Try to have a peaceful week and check in with us soon.
Lynn
Brick - there is a concept called 'loving deceptions.' Our loved ones are
dear to us. We respect them and simply can't imagine the benefit or
rightness of 'lying' to them. But when the brain no longer functions
correctly, we must sometimes manipulate in order to do what we need to do.

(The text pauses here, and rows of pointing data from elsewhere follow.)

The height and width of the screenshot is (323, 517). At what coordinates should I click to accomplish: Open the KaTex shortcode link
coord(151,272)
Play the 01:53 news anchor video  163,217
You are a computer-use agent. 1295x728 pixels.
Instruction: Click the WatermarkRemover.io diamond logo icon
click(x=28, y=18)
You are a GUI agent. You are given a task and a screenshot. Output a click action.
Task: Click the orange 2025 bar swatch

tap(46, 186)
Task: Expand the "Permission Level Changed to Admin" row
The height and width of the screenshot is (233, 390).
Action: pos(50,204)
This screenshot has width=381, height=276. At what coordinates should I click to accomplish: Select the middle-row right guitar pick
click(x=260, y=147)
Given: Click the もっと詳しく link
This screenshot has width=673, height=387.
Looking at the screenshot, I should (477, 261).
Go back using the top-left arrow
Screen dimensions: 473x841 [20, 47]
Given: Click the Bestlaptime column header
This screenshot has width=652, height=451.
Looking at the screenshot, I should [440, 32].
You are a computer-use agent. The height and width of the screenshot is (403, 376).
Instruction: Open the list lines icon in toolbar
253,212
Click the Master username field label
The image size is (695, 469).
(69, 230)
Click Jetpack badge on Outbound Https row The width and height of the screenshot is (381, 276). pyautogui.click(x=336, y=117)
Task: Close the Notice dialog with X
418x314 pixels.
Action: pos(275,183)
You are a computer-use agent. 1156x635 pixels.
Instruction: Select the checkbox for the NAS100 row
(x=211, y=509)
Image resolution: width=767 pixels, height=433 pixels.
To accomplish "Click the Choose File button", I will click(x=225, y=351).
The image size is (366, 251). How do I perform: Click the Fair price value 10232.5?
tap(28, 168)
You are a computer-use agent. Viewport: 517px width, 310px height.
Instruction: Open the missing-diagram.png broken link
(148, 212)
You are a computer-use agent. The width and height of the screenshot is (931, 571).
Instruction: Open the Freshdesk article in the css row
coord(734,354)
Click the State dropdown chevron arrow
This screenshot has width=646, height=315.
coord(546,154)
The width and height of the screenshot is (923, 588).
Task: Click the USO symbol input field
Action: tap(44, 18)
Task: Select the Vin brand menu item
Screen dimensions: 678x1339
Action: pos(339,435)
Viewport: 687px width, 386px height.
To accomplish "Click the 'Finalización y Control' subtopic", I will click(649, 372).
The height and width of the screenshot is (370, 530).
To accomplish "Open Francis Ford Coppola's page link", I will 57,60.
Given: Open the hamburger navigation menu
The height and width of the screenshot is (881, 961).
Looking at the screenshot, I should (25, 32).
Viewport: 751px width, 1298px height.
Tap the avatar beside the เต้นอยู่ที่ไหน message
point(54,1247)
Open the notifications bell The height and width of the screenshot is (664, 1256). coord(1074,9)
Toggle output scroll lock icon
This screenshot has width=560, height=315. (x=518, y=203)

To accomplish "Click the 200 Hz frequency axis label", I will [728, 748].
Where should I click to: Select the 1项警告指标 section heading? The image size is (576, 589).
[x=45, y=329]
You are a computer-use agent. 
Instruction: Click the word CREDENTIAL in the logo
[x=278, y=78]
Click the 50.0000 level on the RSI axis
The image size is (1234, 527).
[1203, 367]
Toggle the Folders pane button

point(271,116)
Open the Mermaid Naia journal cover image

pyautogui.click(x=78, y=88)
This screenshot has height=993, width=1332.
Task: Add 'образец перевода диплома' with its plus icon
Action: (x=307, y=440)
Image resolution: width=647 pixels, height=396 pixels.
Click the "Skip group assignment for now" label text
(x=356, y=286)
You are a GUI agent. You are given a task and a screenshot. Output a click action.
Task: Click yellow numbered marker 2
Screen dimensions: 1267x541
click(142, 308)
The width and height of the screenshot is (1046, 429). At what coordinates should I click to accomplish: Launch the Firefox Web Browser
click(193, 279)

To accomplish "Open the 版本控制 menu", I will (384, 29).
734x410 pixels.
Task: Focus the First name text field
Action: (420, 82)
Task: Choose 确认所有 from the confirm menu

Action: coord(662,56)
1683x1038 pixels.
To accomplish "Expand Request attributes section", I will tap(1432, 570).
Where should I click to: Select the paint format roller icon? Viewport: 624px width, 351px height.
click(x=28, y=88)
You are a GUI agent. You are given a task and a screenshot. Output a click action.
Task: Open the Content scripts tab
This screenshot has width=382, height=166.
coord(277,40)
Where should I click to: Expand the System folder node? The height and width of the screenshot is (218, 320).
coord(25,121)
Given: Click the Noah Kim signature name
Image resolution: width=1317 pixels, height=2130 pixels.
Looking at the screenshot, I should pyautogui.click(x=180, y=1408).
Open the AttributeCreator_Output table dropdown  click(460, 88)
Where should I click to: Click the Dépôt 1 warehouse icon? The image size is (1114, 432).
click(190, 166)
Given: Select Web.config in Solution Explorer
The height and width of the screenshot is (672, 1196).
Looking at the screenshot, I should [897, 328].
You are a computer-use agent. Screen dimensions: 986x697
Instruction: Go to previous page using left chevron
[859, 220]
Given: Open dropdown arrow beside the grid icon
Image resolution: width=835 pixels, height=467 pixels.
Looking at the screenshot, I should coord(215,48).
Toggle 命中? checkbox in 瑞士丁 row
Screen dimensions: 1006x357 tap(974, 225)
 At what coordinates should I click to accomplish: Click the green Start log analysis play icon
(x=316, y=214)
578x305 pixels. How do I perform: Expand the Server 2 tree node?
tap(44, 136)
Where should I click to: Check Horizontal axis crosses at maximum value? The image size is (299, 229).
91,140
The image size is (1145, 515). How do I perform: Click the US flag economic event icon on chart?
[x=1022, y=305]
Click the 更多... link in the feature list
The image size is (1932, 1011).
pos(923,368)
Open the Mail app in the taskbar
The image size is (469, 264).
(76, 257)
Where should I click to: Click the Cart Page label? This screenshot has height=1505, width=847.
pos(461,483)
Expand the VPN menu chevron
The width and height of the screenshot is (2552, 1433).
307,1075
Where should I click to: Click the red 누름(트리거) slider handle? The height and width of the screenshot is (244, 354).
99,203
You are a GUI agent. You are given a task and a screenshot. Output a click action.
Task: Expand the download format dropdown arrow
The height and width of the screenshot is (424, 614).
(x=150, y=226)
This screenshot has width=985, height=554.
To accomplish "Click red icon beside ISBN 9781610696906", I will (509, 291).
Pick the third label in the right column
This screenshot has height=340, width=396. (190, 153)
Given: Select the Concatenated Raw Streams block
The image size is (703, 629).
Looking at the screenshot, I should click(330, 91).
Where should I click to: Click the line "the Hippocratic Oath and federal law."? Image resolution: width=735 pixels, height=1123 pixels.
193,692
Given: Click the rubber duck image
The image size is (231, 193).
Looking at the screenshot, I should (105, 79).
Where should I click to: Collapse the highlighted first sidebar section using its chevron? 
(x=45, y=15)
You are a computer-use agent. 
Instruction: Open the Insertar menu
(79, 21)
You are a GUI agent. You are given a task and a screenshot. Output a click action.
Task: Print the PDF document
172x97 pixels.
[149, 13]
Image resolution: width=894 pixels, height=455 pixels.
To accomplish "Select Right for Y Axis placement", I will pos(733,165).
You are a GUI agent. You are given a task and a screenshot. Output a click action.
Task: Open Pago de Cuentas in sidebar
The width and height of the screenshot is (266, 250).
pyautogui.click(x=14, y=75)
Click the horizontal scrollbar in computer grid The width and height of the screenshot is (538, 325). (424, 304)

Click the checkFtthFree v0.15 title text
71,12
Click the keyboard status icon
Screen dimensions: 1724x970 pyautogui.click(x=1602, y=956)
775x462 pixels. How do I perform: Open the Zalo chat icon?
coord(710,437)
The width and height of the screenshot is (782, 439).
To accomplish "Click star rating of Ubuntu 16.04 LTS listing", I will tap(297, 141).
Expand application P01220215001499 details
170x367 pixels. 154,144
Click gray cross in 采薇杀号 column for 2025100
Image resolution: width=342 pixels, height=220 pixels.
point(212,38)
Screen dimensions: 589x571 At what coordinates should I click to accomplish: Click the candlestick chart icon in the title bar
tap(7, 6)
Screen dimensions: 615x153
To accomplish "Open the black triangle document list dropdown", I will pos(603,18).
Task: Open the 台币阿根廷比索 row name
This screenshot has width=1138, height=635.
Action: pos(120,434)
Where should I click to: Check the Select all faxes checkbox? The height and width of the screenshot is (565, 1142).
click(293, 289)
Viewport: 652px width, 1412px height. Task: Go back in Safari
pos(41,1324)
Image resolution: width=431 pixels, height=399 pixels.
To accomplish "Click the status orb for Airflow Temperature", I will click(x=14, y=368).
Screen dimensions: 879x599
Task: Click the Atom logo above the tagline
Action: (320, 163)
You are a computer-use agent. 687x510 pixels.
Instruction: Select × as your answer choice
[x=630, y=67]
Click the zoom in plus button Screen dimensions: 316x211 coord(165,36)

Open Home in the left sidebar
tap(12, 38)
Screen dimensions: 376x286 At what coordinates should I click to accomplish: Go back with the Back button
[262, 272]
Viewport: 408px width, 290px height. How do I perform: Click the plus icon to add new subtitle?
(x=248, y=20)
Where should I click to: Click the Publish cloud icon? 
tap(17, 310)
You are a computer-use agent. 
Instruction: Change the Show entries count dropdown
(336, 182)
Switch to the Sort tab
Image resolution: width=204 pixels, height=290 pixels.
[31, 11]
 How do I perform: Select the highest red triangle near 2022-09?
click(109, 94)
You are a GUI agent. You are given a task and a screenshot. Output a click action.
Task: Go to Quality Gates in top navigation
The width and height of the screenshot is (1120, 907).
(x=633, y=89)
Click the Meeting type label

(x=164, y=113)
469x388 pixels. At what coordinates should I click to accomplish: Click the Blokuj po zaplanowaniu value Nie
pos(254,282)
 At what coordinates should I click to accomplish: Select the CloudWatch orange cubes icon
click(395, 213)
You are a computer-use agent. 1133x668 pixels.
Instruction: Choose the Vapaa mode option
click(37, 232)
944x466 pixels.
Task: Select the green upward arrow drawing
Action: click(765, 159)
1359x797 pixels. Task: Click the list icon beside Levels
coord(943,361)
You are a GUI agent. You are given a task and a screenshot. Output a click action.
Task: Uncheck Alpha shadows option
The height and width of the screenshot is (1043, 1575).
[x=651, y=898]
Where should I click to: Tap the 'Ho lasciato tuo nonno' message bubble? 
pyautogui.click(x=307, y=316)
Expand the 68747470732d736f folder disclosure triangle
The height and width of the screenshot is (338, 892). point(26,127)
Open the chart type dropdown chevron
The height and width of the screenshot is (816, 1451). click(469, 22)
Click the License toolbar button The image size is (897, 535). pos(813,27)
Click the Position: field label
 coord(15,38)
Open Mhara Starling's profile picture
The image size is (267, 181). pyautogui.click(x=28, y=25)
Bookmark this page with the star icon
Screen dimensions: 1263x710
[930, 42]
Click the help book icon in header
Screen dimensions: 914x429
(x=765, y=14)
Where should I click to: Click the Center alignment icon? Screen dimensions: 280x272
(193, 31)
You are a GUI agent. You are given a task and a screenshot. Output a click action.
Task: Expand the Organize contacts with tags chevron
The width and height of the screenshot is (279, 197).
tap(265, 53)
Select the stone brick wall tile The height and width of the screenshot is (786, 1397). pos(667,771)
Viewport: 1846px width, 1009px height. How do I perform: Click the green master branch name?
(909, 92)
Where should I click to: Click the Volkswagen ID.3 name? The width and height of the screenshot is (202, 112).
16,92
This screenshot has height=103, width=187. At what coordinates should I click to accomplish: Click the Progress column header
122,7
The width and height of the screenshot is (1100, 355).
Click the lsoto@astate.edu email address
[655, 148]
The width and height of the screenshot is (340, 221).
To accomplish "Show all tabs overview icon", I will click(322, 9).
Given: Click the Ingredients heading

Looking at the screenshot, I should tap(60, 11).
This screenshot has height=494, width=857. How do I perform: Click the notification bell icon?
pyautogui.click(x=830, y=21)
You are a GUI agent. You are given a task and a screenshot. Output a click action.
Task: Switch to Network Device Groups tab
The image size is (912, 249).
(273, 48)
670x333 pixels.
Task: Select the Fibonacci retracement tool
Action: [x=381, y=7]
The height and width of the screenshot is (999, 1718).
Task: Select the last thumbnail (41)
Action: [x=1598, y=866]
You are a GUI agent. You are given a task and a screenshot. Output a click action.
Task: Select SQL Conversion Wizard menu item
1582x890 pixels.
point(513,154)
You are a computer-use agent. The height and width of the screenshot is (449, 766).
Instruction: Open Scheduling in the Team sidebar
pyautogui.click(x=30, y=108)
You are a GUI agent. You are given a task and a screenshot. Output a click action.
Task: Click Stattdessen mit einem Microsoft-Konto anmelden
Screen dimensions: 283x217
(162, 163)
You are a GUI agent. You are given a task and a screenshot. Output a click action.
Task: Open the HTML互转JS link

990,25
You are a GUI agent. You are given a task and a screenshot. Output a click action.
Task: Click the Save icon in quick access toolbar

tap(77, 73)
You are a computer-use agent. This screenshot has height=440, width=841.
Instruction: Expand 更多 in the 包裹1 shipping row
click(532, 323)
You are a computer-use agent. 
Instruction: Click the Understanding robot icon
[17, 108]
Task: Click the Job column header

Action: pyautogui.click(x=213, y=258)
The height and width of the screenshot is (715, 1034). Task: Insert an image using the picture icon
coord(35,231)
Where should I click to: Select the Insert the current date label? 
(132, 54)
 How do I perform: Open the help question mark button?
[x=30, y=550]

And if that requires making up some sort of scenario that our loved one
would accept just so we can go about doing what we need to, then creating
that deception is important to our own sanity and their comfort. Lynn
alluding to it saying she went along with the mentioning of people and
animals. They will forget what you have said in a while and it will be as if
the 'deception' never occurred.
So next time Nathalie objects to something you need to do try finding a way
where your action would fit into her activity or delusion. Could you be
putting the food away to later feed the ducks, but don't want to keep it on
the plates because you might forget the plates at the pond? If she is
staring out the window, would she notice leftovers were thrown away instead
of saved for the ducks?
It's very much like buying into a toddler's fantastical view of the world in
order to get them to do what they need to do. No parent objects to that, and
most consider it fun. Well, Alzheimer's is a slow moving backward in the
process of maturity. Just as we attained skills in a specific order as we
grew through infancy to toddlerhood and childhood, our loved ones lose those
abilities pretty much in reverse order from attaining them. And we have to
deal with each at the stage they are 'in the moment.'
It goes against our sense of respect for the loved one we have known to
treat them like a child. But we have to choose between respecting our spouse
as they were for the many years of marriage, or loving and appreciating who
they are right now as we look them in the eyes and see their confusion and
fear. What would be unthinkable to say to the Nathalie of your early
marriage becomes the most appropriate thing to say to the Nathalie who
thinks you are foiling her very purposeful plan and can't imagine why you
might need to clear dishes of spoiling food.
It is so very sad and hard. Not only are you a caretaker, but the very
partner who would have supported you and helped you to be strong while
caretaking is gone to you. The lover who gave you joy and laughter -
feelings which would be refreshing and restorative - is slipping away little
by little and no longer there, either. It's Ok to acknowledge YOUR loss and
your sadness, the frustration and anger, and rale at the unfairness of the
universe. It is all true. Unfortunately, we just don't get to choose what we
and our loved ones have to face when it comes to health and mental health.
We just don't get to choose. All we can choose is how we care for them when
they have no idea of how difficult it is.
Lynn Lynn - the first year is hard. Be patient and kind to yourself. Cry
when it hits you. And accept however way you feel at any given time.
Wishing you both strength,
Adelle
Adelle, a beautiful, true post. You are telling it like it is.